A year after Hawaii’s Kīlauea eruptions, a nearby geothermal plant eyes restart
Last May, Hawaii’s Kīlauea volcano erupted suddenly, starting a weeks-long lava creep that destroyed dozens of homes and required thousands of residents to be evacuated. Among the structural casualties, the lava also threatened an important source of electricity on the Island of Hawaii: the Puna Geothermal Complex.
Now, the company behind Puna is projecting that the complex may be restarted by the end of this year, following a potential renegotiation of its contract with Hawaii Electric Light Company.
Geothermal plants like Puna create electricity by using the natural heat of underground rocks to heat a working fluid that produces steam to drive a turbine. Puna provided 25 percent of the electricity that served Hawaii (just the Big Island, not the whole Aloha State). So it was an important low-carbon energy source on an island that has historically imported oil to meet its primary energy needs. Although the Big Island has been aggressively incorporating solar power and energy storage onto its grid, petroleum still plays a prominent role in serving the island, which not only creates carbon emissions but also drives the price of electricity up for residents because the oil must be imported.
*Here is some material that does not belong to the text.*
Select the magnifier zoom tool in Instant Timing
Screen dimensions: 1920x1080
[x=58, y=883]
Back in May 2018, Ormat Technologies, the majority owner and operator of the Puna Geothermal plant, decided to shut down the plant to prevent any electrical fires as the lava crept closer day after day. Ormat also “quenched” some of the hot geothermal wells it operated at Puna amid speculation that damage to the wells could result in releases of hydrogen sulfide gas, which is toxic to humans.
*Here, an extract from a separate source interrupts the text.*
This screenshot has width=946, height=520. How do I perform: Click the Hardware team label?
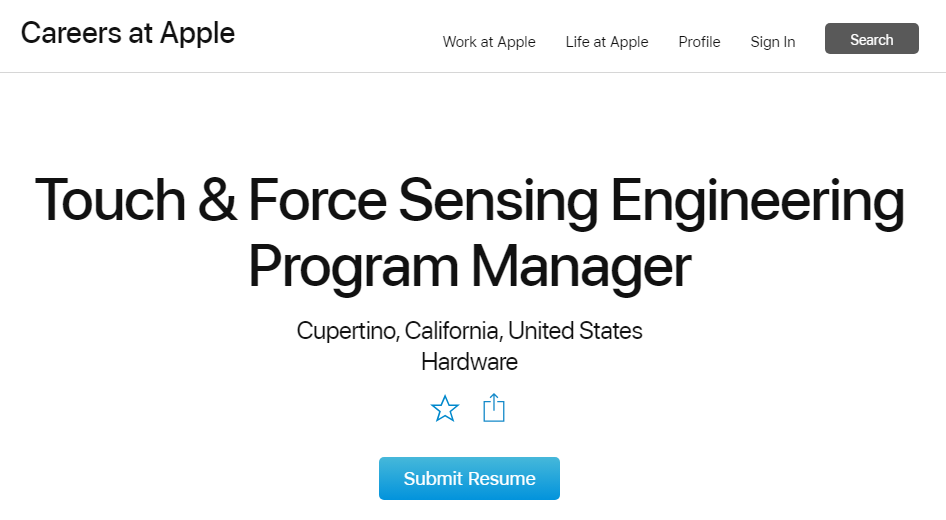[x=469, y=361]
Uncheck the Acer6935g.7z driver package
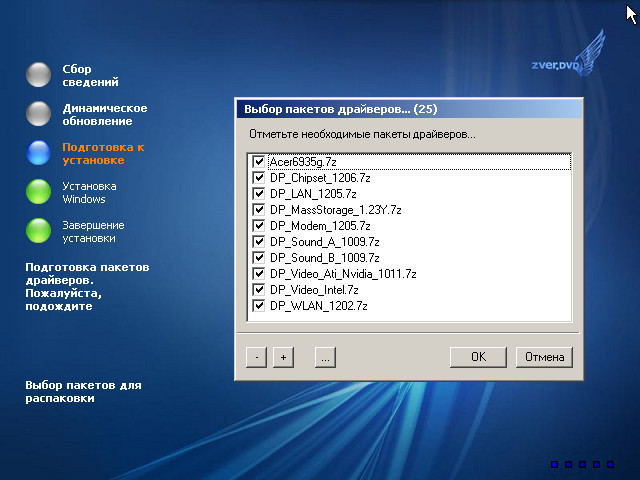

Ultimately, however, the fallout was not so dramatic: a natural berm held back the lava for days, and the flowing hot rock only destroyed a substation on Puna’s 815-acre property, as well as a warehouse containing a spare drill. Lava covered two wellheads, but the rest were left untouched.
The rebuild
According to a March letter (PDF) from the Hawaii Public Utilities Commission, Hawaii Electric Light and Puna have entered into a rebuild agreement to replace the damaged substation and two major transmission lines. Due to lava damage, the transmission lines will have to deviate a bit from where the previous transmission lines stood.
Prior to the Kīlauea eruption, Hawaii Electric Light and Puna were in the middle of negotiations to revisit the geothermal plant’s power purchase agreement. According to West Hawaii Today, that power purchase agreement stipulated that Puna’s owners would be paid for their first 25 megawatts (MW) during peak-demand electricity according to the price of oil. Now, the geothermal plant, which is capable of delivering 38MW at a time, wants to delink the price it receives for power from the price of oil.
Mike Kaleikini, a senior director of Hawaii affairs for Ormat, told West Hawaii Today that “PGV is interested in delinking the cost of power from oil to provide more certainty about its revenue.” Kaleikini also told the paper that the company is still assessing its wells at Puna. The company may have to permanently close some and drill new wells if old ones have been damaged in unexpected ways.
But according to Ormat’s 2018 year-end financial statement, the eruption may have even improved the long-term outlook for some of the geothermal wells at Puna. “Initial tests from the geothermal injection wells indicate higher temperatures at the reservoir with no sign of any negative impact on pressure,” Isaac Angel, Ormat’s CEO, said in February.